##### Document passage #####

Currently, HCA’s overall network includes 183 hospitals and 2,000 ambulatory sites of care. The company sees about 32 million patient encounters annually.

The hospital giant has turned its attention to integration after first doing a strategic review of Brookdale’s hospice and home health locations. Ultimately, HCA decided to hang onto post-acute care assets mainly in markets where it has an existing hospital footprint.

To that end, the company – with Brookdale – sold 11 hospice locations, 23 home health locations and 13 therapy locations to LHC Group Inc. (Nasdaq: LHCG) toward the end of 2021.

“The first part of this year has been about integration,” Hazen said on the call. “We sold non-overlap components to another home care company, and then we’ve been organizing ourselves around home care and hospice inside of the markets where we overlap.”

Hazen did not specify what “significant strides” will look like when it comes to integration.

Brookdale CEO Cindy Baier, however, has previously suggested that HCA has big plans for Brookdale Health Services.

“Given what a really strong operator HCA Healthcare is, they will have a plan in terms of how to grow [Brookdale Health Services (BHS)] aggressively,” she said last February. “And that will be from incorporating BHS into their continuum of care.”

HCA’s Q4 2021 revenue was about $15.1 billion, a more than 5% increase compared to $14.3 billion in the fourth quarter of 2020.

Revenues for the year ended Dec. 31, 2021, totaled roughly $58.8 billion, up 14% compared to $51.5 billion the prior year.

#####

> _Your tasks_:
A - According to the passage on HCA and Brookdale, how many hospitals does HCA's overall network include?
B - In the passage on HCA and Brookdale, take everything from "The hospital giant" down to "end of 2021." and write it out again, swapping "integration" for "consolidation".

##### Supplied entries #####

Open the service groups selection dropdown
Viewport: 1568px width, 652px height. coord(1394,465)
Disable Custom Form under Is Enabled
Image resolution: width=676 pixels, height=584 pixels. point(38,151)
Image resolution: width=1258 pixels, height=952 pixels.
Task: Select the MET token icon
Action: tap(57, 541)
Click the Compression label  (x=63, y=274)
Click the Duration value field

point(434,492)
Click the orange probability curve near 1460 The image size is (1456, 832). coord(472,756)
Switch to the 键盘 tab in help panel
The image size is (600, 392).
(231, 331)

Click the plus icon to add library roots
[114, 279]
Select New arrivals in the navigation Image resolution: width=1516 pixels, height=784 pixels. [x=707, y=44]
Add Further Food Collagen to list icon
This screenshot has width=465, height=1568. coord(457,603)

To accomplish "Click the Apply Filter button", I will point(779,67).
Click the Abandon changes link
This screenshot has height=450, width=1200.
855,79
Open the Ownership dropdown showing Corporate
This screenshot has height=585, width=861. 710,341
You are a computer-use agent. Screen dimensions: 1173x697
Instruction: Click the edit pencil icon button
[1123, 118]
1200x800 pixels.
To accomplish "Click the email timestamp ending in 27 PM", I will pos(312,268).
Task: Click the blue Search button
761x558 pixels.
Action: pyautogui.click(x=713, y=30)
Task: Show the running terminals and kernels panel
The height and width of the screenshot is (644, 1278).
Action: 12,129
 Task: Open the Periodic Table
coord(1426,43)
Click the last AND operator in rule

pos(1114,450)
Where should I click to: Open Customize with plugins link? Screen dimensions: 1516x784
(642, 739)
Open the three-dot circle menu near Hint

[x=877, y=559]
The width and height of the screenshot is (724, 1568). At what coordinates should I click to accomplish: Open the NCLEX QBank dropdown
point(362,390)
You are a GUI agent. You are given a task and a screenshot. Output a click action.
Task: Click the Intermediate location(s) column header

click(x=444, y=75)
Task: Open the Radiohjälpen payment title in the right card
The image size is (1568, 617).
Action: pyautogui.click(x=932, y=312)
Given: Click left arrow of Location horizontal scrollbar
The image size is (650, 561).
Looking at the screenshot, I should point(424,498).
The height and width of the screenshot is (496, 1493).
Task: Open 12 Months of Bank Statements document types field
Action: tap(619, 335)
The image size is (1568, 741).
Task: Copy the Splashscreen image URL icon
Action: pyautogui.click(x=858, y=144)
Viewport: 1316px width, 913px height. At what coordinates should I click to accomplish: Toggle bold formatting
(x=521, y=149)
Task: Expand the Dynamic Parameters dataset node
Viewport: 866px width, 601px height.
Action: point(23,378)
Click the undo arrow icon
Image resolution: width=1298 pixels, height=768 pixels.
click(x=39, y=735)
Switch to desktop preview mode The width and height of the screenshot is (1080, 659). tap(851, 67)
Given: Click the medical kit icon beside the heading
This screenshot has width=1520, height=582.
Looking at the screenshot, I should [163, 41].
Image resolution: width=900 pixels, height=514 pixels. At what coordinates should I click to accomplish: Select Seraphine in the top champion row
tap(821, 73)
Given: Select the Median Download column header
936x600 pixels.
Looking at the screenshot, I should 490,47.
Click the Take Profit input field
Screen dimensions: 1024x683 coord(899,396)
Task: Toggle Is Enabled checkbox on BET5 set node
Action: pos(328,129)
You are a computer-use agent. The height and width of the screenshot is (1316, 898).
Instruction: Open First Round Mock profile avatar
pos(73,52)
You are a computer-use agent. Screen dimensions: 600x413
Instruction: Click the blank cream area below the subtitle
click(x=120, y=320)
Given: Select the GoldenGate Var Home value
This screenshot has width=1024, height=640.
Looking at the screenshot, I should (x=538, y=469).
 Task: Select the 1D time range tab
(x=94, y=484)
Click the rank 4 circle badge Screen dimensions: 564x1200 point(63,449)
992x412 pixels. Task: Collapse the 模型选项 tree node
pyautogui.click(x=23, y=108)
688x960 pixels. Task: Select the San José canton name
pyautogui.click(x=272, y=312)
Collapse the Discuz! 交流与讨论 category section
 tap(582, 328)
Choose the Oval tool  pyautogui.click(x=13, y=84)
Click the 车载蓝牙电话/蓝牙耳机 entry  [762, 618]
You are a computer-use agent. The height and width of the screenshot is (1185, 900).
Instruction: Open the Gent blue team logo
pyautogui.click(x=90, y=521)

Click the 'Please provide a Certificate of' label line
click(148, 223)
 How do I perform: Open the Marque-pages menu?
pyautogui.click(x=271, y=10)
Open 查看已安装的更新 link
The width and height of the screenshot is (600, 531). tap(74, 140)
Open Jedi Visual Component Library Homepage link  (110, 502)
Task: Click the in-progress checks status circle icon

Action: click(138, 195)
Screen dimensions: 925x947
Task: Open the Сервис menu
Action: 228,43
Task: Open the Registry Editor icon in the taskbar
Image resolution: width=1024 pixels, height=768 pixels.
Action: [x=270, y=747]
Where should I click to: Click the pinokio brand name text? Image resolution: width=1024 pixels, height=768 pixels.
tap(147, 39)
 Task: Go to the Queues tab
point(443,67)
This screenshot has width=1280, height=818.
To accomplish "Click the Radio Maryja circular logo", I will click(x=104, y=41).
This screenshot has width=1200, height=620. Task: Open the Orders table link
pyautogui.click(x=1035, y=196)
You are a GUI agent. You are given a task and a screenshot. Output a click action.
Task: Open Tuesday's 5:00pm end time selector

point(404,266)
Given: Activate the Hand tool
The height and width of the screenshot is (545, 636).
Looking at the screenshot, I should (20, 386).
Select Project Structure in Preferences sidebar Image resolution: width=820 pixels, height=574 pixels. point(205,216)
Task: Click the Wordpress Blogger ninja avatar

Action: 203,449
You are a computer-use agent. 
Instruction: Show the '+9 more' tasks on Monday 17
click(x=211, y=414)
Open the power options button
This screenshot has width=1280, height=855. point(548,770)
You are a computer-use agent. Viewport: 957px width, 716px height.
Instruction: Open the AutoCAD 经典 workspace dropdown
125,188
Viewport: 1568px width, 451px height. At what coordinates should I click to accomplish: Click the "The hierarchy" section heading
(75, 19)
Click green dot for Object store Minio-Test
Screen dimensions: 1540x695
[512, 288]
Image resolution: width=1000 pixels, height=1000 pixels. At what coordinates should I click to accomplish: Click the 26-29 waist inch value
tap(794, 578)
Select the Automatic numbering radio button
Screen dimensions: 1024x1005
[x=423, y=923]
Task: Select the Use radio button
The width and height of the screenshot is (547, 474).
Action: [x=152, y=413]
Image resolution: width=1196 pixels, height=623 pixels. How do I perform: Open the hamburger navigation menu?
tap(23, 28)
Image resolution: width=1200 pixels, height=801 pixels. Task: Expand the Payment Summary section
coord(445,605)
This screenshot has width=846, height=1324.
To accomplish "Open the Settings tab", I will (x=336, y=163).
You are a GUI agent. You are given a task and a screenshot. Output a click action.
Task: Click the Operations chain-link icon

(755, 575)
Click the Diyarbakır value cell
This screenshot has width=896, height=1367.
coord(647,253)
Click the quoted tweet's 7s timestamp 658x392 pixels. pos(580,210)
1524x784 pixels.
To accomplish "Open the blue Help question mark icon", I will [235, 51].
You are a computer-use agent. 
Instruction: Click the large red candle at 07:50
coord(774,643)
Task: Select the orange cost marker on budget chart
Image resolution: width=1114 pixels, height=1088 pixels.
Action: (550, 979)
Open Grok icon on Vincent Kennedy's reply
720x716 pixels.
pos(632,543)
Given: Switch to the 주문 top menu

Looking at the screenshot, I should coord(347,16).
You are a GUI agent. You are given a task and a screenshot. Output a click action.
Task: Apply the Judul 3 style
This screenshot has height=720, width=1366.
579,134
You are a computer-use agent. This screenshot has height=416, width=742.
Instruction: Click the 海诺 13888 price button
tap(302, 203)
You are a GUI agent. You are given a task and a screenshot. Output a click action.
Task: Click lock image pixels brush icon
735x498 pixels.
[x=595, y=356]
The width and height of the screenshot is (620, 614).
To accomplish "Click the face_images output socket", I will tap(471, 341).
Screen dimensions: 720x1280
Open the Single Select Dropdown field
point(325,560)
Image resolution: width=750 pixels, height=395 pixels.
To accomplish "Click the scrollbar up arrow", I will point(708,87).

#####

> _Response list_:
A - 183 hospitals

B -
The hospital giant has turned its attention to consolidation after first doing a strategic review of Brookdale’s hospice and home health locations. Ultimately, HCA decided to hang onto post-acute care assets mainly in markets where it has an existing hospital footprint.

To that end, the company – with Brookdale – sold 11 hospice locations, 23 home health locations and 13 therapy locations to LHC Group Inc. (Nasdaq: LHCG) toward the end of 2021.